ПОРЯДОК ВЫПОЛНЕНИЯ:
Напишите продолжение текста о взглядах Герцена на государство и федерализм, начав сразу после его последнего предложения.

ТЕКСТ:
-=-=-=-=-
Уже в 1863 г. наступит пауза в реформах Александра II, и демократы оставят свои тактические игры. Бакунин сосредоточится на создании революционной организации и будет с сожалением вспоминать об этом «времени компромиссов». Но пройдет несколько лет, забрезжит возможность достичь компромисс с либералами в «Лиге мира и свободы», и Бакунин ринется туда. Его темперамент протестовал против компромиссов, но разум толкал к ним. Чтобы радикальные идеи глубже проникали в общество, необходимо вступать в компромиссы с его предрассудками и их носителями.

Позднее, когда борьба за республику оказалась в центре политических программ, предложения Герцена казались чуть ли не предательскими. Но по прошествии ХХ в. становится ясно, что монархический принцип почти безразличен как демократии, так и уровню социального благосостояния. Монархическое государство может обеспечивать и больше, и меньше свобод человеку, нежели республиканское. Герцен стремился к федерализму и социализму, и ему было безразлично, кто станет формальным главой новой России. Лишь бы она была новой, и лишь бы власть главы государства была формальной.

Предложения Герцена начала 60-х гг., таким образом, это не изменение взгляда на государственность и законотворчество, а тактический поиск пути преодоления самодержавия.

По представлению Герцена должна возникнуть тесная связь самоуправления общин и самоуправления регионов, когда вышестоящий уровень политической организации получает столько полномочий, сколько ему дает соглашение нижестоящих организаций, а сами вышестоящие органы формируются из делегатов нижестоящих. В результате не может возникнуть социальный слой бюрократии, связанный собственными интересами - решения диктуются снизу. В этом заключаются сформулированные еще Прудоном принципы социалистического федерализма (делегирования) . Политическая демократия проводятся не сверху вниз, а снизу вверх, распространяясь на все уровни общества вплоть до предприятия и местной общины. В этом Герцен видит последовательный демократизм (республиканизм), который связывает с социализмом: «мы республиканцы, и республиканцы последовательные, то есть социалисты».

Все это дает В.Ф. Антонову основание утверждать, что “Герцен выступил в роли архитектора-анархиста, антигосударственника. Следовательно, создаваемое им народническое направление общественно-политической мысли и освободительного движения России появлялось на свет в пеленках анархизма. Да и сам Герцен едва ли не с пеленок был верен этому идеалу. "С 13 до 38 лет я, - писал он в сентябре 1850 г. Д. Маццини, - служил одной идее, был под одним знаменем: война против всякой власти, против всякой неволи, во имя безусловной независимости лица. Я буду продолжать эту маленькую партизанскую войну как настоящий казак...". Но это – длительный партизанский поход.

По мнению Герцена “государство, как рабство, "идет к самоуничтожению", хотя его и "нельзя сбросить с себя, как грязное рубище, до известного возраста". Свободный выбор конструктивных, продуманных решений – результат знаний. Эта связь так формулируется Герценом: «Логика – это анархия мысли, – нет необходимости применять власть, чтобы убедить меня, что 2+2=4» (добавим, что иногда приходится применять принуждение к подростку, чтобы он научился арифметике и тем более логике). Из этих высказываний Герцена видно, что он непосредственно увязывает продвижение к безгосударственному обществу и способность личности воспользоваться свободой. Это может быть обеспечено культурным уровнем человека и коллективом как его экономической опорой в эпоху разделения труда.
-=-=-=-=-
ИСХОДНЫЕ ДАННЫЕ:
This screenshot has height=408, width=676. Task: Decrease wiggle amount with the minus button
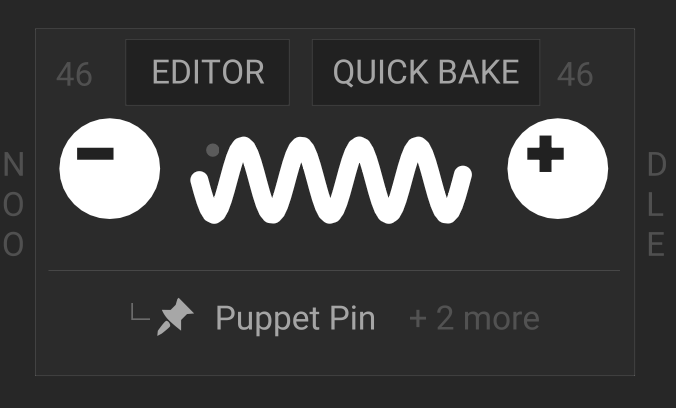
-=-=-=-=-
ОТВЕТ К ЗАДАНИЮ:
Анархо-федерализм гарантирует подлинное самоуправление, а подлинное самоуправление - свободу культурной личности в общине - основу социальной философии народничества.

Герцен, а затем и Чернышевский (после 1853 г.) избрали прудоновскую стратегию движения к будущему обществу. Анархизм сочетается у Герцена с реформизмом, критическим отношением к насилию и защитой постепенности, эволюционности продвижения к анархическому обществу. Такими же были и взгляды «отца анархизма» Прудона. "Я и теперь еще убежден, - писал Герцен в 1865 г., - что мы можем идти далее по пути социального развития без общих потрясений, без экспроприации, без колонизации, без всех тех страшных вещей, которыми в Европе останавливают, как медузиной головой, естественный ход дел". Движение к свободе невозможно путем революционных скачков в обратную сторону - к диктатуре. Революция закрепляет тот общественный строй, который побеждает в результате ее. Но немедленный переход от авторитарного строя к абсолютной свободе невозможен. Поэтому стратегия освободительного движения также может иметь два основных варианта: либо революционная диктатура, которая меняет социально-экономический строй, но отдаляет свободу (и тем качественно искажает сам характер нового строя, удаляя его от социалистических идеалов), либо постепенное эволюционное движение, когда каждая новая социально-политическая система предоставляет человеку больше личной и социальной свободы, чем предыдущая. Эту стратегию избрали прудонисты и основатели народничества.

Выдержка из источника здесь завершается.